SAF (sustaniable aviation fuel) has been the obvious near-term mitigation for transport category aircraft, and numerous airlines are doing very small-scale demonstrations.

Carbon capture has always been a theoretical mitigation, since the underlying root of the problem is that we dig up carbon buried in geological formations, aka fossil fuels, and when the fuel is burned that carbon ends up in the atmosphere. Carbon capture pulls CO2 right out of the atmosphere and converts it to an inert compound which can be safely stored... typically back underground where it came from.

UAL has committed to operate the first industrial-scale carbon-capture system, as their path to carbon-zero by 2050. It's comforting to see the industry starting to address this on a large scale... before somebody addresses it for us, in a manner we're not going to like.

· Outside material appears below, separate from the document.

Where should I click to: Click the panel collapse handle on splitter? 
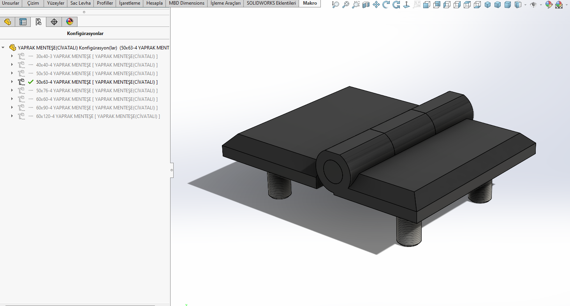(x=172, y=170)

Carbon-capture has tremendous potential beyond aviation. Many sectors can practically reduce emissions to near zero at a specific point, such as the automotive industry using batteries to eliminate direct emissions from the operation of vehicles. But that doesn't account for carbon costs associated with industrial processes (ie mfg the vehicle) and power generation, etc... basically life in general. Ag processes emit carbon, especially livestock.

Carbon-capture could readily counter-act the carbon impact of those processes (industrial, ag, and biological) which cannot practically achieve carbon-zero, or even get close in some cases. Even better, it could actually reverse the carbon build-up if necessary, and employed on a large enough scale (probably need nuclear reactors to power that much carbon capture).